In the REVIVAL trial, the application of MAKE reflects its lack of standardisation with use of two separate definitions, MAKE-A and MAKE-B. MAKE-B is the definition that was pre-specified in the trial registration, and included death, RRT dependence at 90 days or a 25% decrease in eGFR at day 28 and day 90. The second end point (MAKE-A) was first presented in the published protocol and statistical analysis plan and was based on death, receipt of any new RRT up until day 28 or RRT dependence at day 90, an eGFR drop of 25% at day 90 (only), or re-hospitalisation up to day 90 [6]. The justification for use of this second end point at a late stage in the trial is unclear, although these changes would logically increase the likelihood of clinical events qualifying the occurrence of a MAKE. Interestingly, the secondary proposed MAKE-A outcome did demonstrate a significant difference in outcome at 28 days, suggesting benefit of hrAP, whereas the findings were neutral for hrAP compared with placebo with the originally planned MAKE-B definition.

Where does this leave us? This presents challenges for the interpretation of the multiple versions of MAKE in the REVIVAL trial. Firstly, if any RRT is included, it would be vital to ensure and describe information on the relative standardisation of indications for starting and the duration of RRT. Secondly, while the inclusion of rehospitalisation can be commended as an attempt to represent greater burden of healthcare need and poor patient experience, direct relation to a kidney-specific outcome is unestablished. The authors claim that a similar measure was included in the MAKE definition used in the STOP-AKI study. However, supplementary appendix of that study suggests only re-hospitalisations for AKI were counted—a very different metric. Finally, the inclusion of a non-standard dual time point eGFR criteria in MAKE-B significantly reduced the number of events (see supplementary Table 4)—suggesting confounding from reduction of serum creatinine generation at 28 days, while acute illness was likely ongoing. Overall, the data imply that the inclusion of any RRT criteria and using only the 90-day eGFR as components of MAKE drove the difference between MAKE A and B outcomes. Furthermore, the significance of the observed difference in any exposure to RRT in REVIVAL can be questioned, given that there was no difference in days alive and free of RRT up to day 28 (see supplementary Table 5). Given these concerns, we strongly suggest that future trial establish a single unambiguous definition of MAKE before commencement of recruitment in any trial on AKI.

What then should we conclude from this trial?

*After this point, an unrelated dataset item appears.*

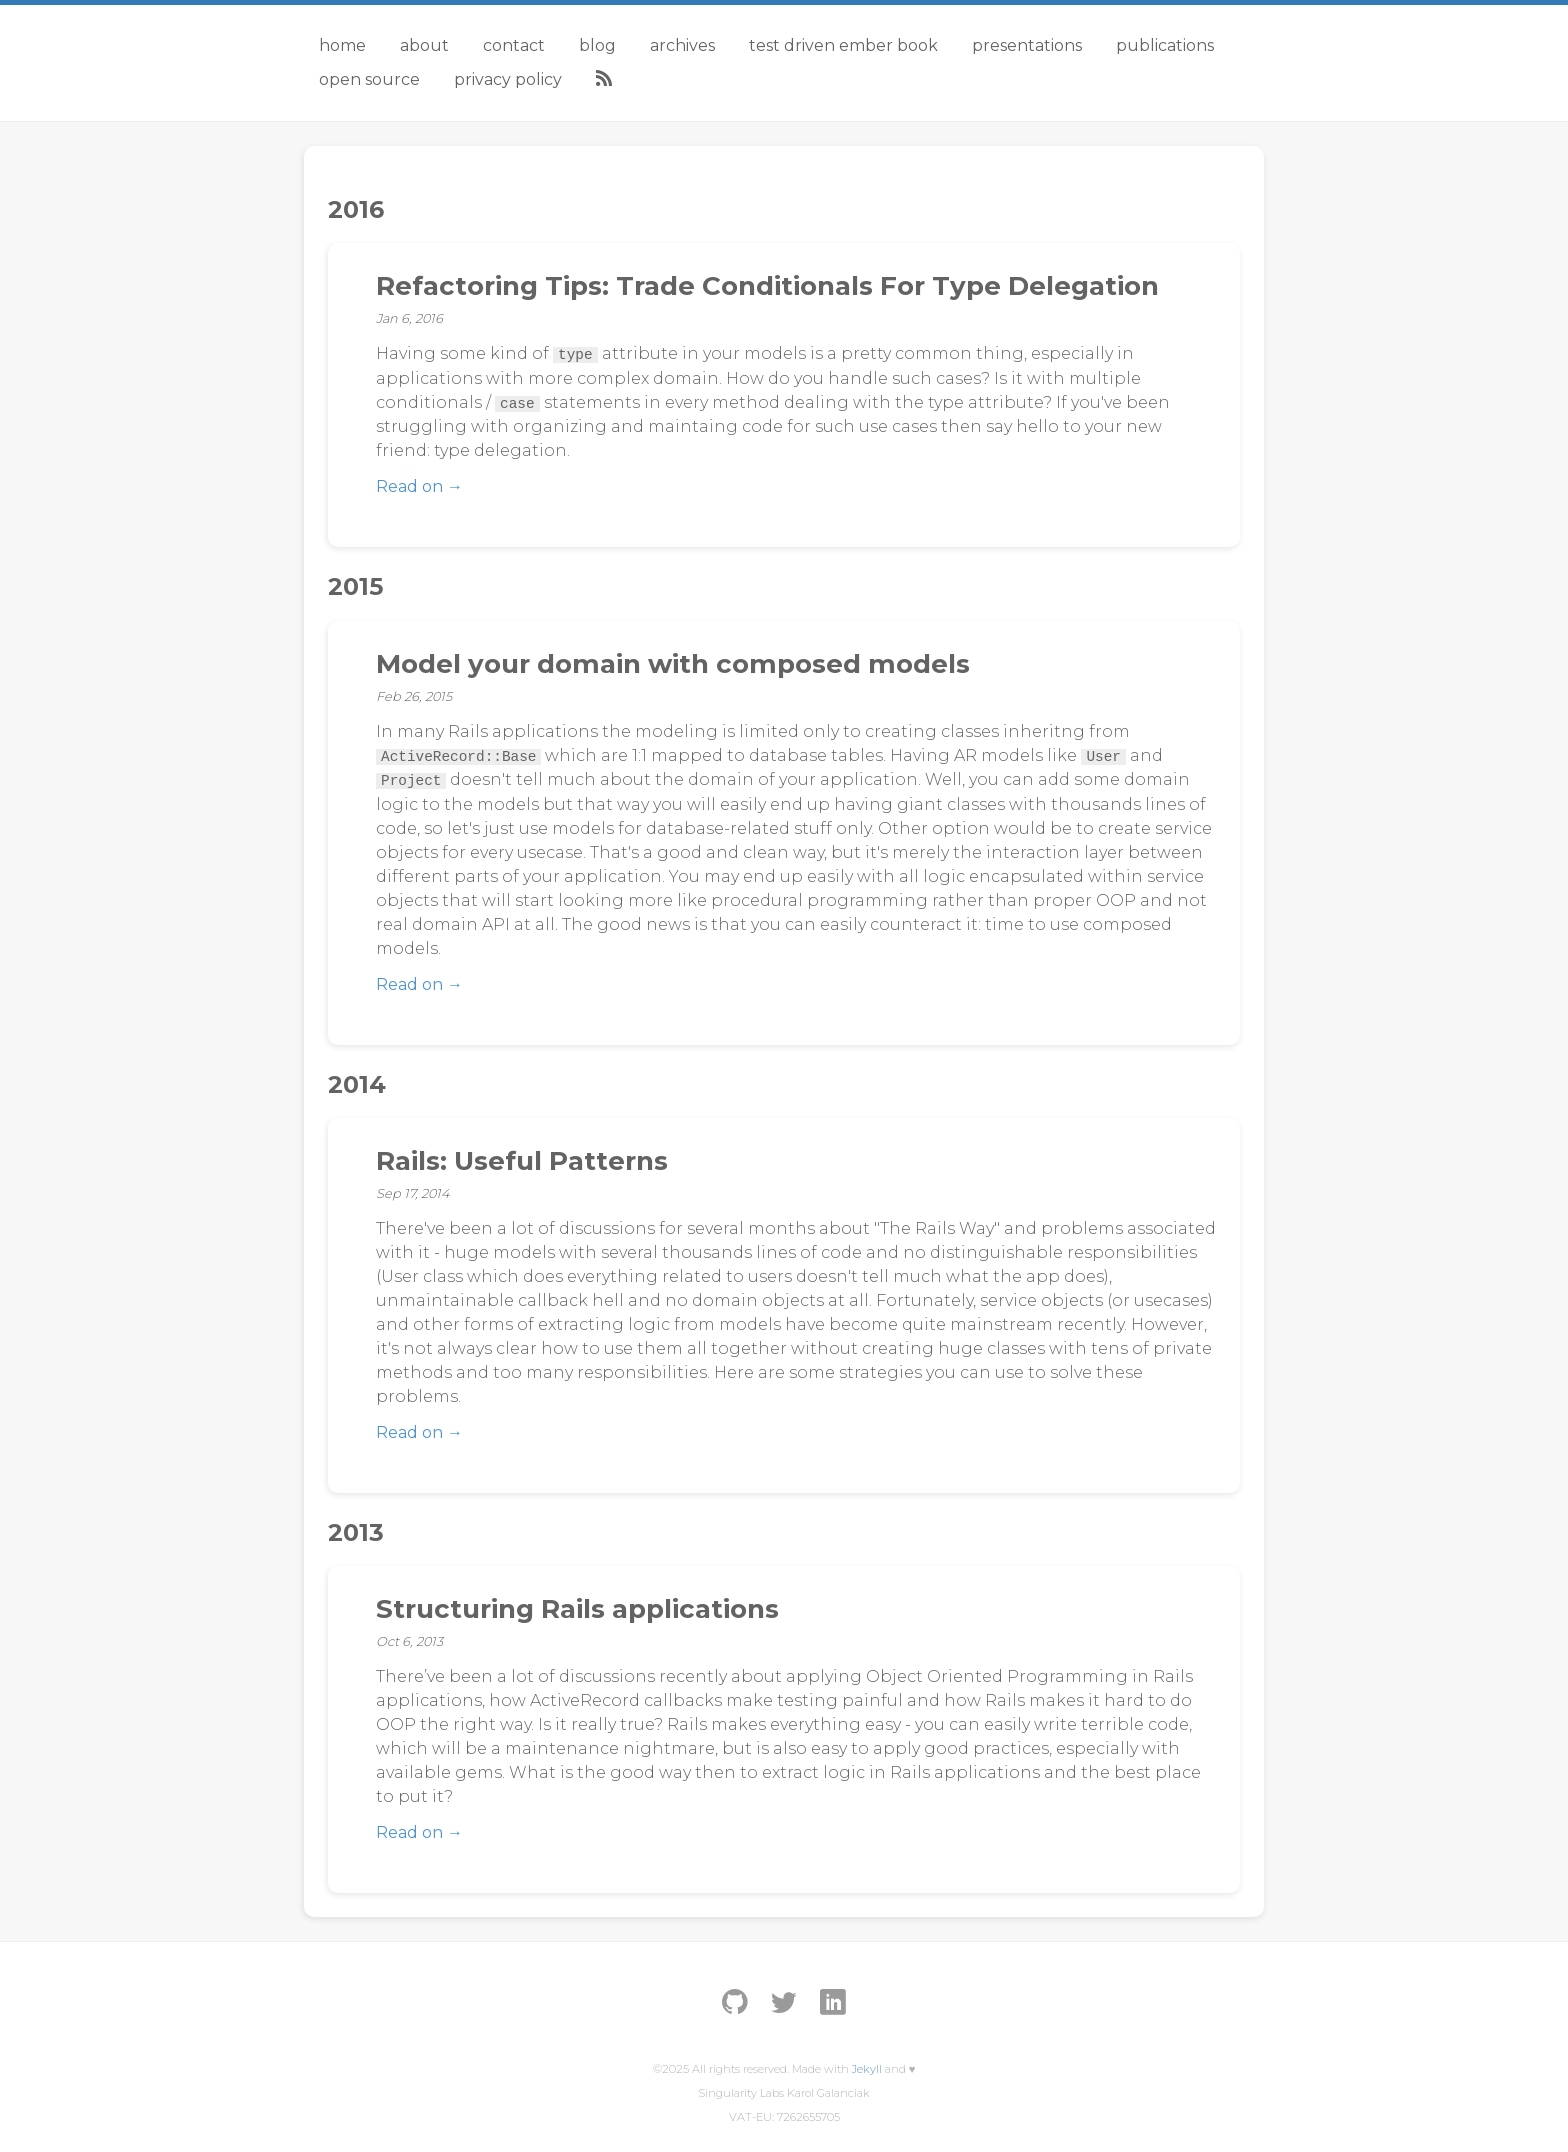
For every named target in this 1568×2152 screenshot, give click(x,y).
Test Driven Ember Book (843, 45)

Firstly, that the choice to focus on mortality in a relatively unselected SA-AKI population, although laudable may have been too ambitious without provisions for predictive enrichment of the trial with patients with greater likelihood of having a favourable biologic response to hrAP. A focus on dysfunction of the target organ as an end point, and/or some form or targeting to patients with a pathophysiology modifiable by the intervention might improve the probability of detecting benefit, if one exists. Finally, consensus on the components and analytic strategy for the end point of MAKE for AKI treatment studies is needed. Future AKI studies should select components for MAKE end points that are important to patients, that are accepted by regulatory agencies, and that balance trial efficiency with feasibility, safety and efficacy. At first glance, it may be easy to dismiss the findings from the REVIVAL trial as another study showing no survival benefit in sepsis. However, as outlined, there are potential reasons for “failure” of the study including the optimistic primary end point. Better targeting of intervention, together with the use of hierarchical composite end points may have presented us with a different story. In the meantime we await to see if the role of rhAP can be revisited or indeed ‘revived’ in future studies.